Aprendo il seminario organizzato dall’Anpi di Cagliari e dall’Università nell’Aula Magna dell’Ateneo, Francesca Pubusa, responsabile scientifica per il Dipartimento del Protocollo Anpi-Scienze politiche, ha posto alcune questioni relative all’intreccio tra informazione e formazione. Un tema che mostra immediatamente quanto la scuola sia carente, intanto nella capacità (o volontà?) di collegarsi al mondo esterno, quella realtà in cui studentesse e studenti si sentono immersi.
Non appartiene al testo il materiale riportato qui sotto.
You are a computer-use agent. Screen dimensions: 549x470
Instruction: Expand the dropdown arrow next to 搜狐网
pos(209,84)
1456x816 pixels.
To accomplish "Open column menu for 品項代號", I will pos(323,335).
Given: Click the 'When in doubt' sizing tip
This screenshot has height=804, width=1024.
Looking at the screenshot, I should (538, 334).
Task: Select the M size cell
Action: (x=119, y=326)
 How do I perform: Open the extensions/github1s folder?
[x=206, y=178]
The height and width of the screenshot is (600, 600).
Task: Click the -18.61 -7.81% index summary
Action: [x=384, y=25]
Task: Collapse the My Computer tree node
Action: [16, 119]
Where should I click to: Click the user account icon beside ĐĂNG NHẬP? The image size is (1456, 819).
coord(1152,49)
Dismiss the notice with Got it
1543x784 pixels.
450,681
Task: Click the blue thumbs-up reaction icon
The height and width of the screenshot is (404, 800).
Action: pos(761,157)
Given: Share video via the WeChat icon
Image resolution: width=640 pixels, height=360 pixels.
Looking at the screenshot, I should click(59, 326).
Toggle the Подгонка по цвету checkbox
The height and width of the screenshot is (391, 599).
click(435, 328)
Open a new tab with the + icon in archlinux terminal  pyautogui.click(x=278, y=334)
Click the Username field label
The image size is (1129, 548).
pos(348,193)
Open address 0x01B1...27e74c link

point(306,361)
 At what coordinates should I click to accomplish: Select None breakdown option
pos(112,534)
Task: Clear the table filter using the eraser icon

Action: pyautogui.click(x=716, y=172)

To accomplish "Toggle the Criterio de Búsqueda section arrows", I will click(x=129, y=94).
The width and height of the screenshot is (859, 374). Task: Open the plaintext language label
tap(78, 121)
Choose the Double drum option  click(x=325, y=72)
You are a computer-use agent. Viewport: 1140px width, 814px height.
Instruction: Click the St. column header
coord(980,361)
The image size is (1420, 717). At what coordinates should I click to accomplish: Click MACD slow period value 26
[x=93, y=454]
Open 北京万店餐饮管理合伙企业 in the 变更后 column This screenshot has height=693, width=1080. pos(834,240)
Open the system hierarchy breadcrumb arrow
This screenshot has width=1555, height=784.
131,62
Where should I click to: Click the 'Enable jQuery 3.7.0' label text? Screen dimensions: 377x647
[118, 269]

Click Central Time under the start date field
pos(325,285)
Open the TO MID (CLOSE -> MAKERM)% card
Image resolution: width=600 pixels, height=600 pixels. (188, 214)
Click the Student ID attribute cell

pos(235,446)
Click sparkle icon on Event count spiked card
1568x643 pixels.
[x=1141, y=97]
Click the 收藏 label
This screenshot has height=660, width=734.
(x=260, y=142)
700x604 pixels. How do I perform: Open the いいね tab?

La professoressa Pubusa durante il suo intervento al seminario. Al tavolo della presidenza il giornalista Matteo Meloni e la direttrice di Patria Indipendente, Natalia Marino

Se l’informazione non è garantita, ha spiegato la professoressa, non ci saranno cittadini acculturati in grado di essere elettori in modo serio: siamo liberi quando possiamo comprendere i fenomeni sociali, il loro esito inerente la vita di ciascuno di noi, la loro consequenzialità nella politica della Repubblica. Tante conoscenze sono precluse, mancando una seria informazione. E se prima il giornalista mediava tra cittadini e potere, oggi con i social (siano Facebook, Instagram, X e via elencando) è tutto diverso, “ci stiamo americanizzando anche attraverso i partiti che nascono solo in occasione delle elezioni, mentre l’economia trascina la politica e ne determina il corso. E questo per quanto riguarda il presente”.

Adua, Etiopia, monumento a Mussolini

E ha proseguito: “Ma è il nostro passato buio che ancora ci offende, dall’uso dei gas nervini nelle campagne d’Africa, alle leggi razziali, all’adesione massiccia al regime fascista, uno studio su questa Italia che manca nella nostra scuola. Come si può vivere e andare a votare se non sono riconosciuti i diritti, ciò che i nostri partigiani hanno conquistato durante la Resistenza contro l’Italia di Mussolini? E senza correlare quel passato al tempo presente, cosa impedissce alla stampa di far conoscere i fatti e togliere ogni libertà ai giornalisti? La nostra ignoranza della politica è determinata di sicuro da una informazione non libera e strettamente controllata”.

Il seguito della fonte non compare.